A base do espetáculo são os sons trazidos para estúdio por Crasneanscki (Soundwalk Collective), a partir de várias viagens, da Rússia à Índia, combinadas com a poesia que Smith escreve à mão

Rita Carmo

Björk, de visita a Lisboa, foi das primeiras a chegar no sábado ao Centro Cultural de Belém, perto das 18h00, uma hora antes da esgotada performance de Patti Smith com o Soundwalk Collective, disfarçada num fato dourado com um véu. No dia anterior, a cantora islandesa também já tinha marcado presença na apresentação da exposição Evidence, o pretexto da sacerdotisa do punk para este regresso a Portugal.

A exposição imersiva, inaugurada na sexta-feira, 22 de março, e no MAC/CCB Museu de Arte Contemporânea até 15 de setembro, foi criada originalmente em 2022 para o Centre Pompidou, em Paris, onde esteve quatro meses. A instalação sonora foi feita pela cantora com o Soundwalk Collective de Stephan Crasneanscki, uma espécie de viagem sonora de auscultadores, acompanhada por imagens e objetos, e inspirada por três emblemáticos poetas franceses, Antonin Aurtaud, Arthur Rimbaud e René Daumal. Na exposição, interessa-lhes, sobretudo, explorar as passagens dos autores por lugares longínquos como o planalto abissínio da Etiópia, a serra Tarahumara, no México, ou o topo dos Himalaias indianos, por onde Crasneanscki viajou e recolheu uma coleção de sons.
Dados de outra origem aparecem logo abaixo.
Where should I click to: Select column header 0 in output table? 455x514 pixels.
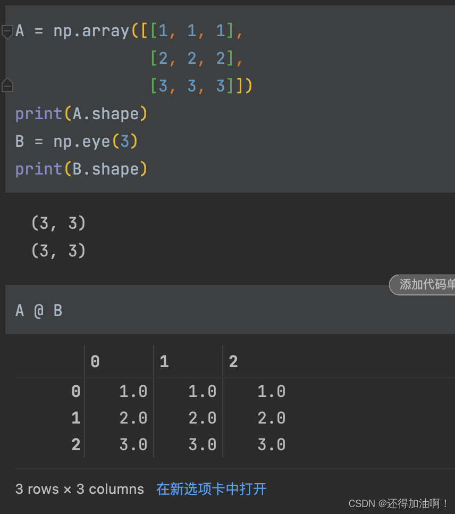pyautogui.click(x=95, y=362)
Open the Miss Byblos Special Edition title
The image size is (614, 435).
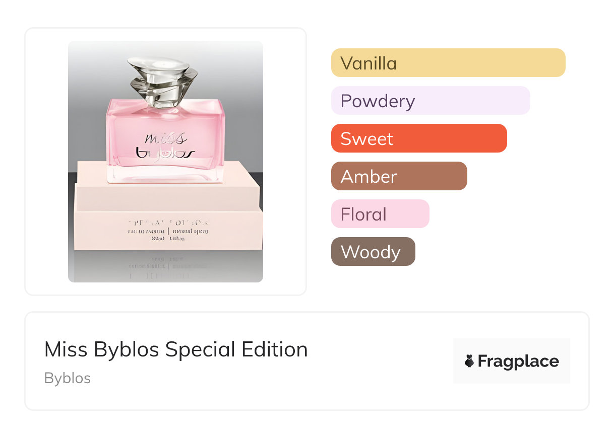[176, 349]
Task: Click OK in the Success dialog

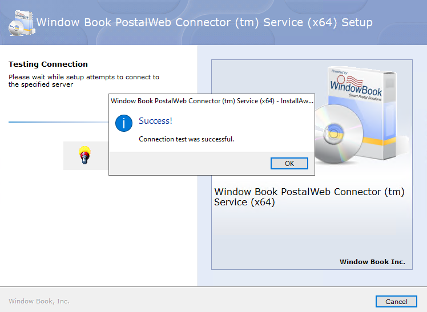Action: [289, 164]
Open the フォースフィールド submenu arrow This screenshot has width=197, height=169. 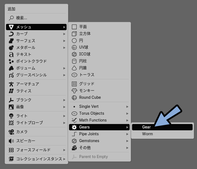64,150
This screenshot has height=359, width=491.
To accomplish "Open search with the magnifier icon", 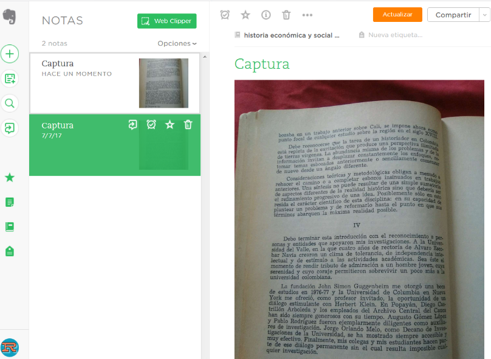I will pyautogui.click(x=10, y=103).
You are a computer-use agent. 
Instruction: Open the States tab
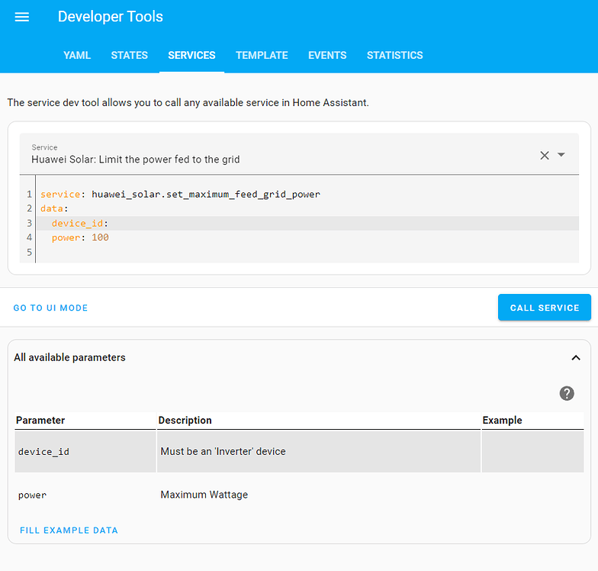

Correspondences, a performance que completa a exposição como uma cereja no topo do bolo, é a evolução do trabalho que Patti Smith tem feito com Crasneanscki, o fundador do coletivo, desde que os dois se conheceram numa viagem de avião e perceberam o universo que tinham em comum, da arte à política, do ambiente ao cinema, sem esquecer os ídolos literários.

Nos visuais, uma das componentes mais importantes da performance, há uma narrativa intensa, feita com imagens do cineasta português Pedro Maia

Rita Carmo

Em 2016, Patti Smith ofereceu-se para dar voz à poesia de Killer Road, de Crasneanscki, um tributo à cantora e atriz alemã Nico, sua amiga, que evoca a sua morte de bicicleta numa estrada em Ibiza no verão de 1988. Entre 2017 e 2021, os dois artistas juntaram-se em estúdio para criar Perfect Vision, um tríptico de álbuns alimentado pelas vivências de Artaud, Rimbaud e Daumal e pelas suas experiências transcendentais, como as alucinações de Artaud com peiote, no México, igualmente retratadas na exposição.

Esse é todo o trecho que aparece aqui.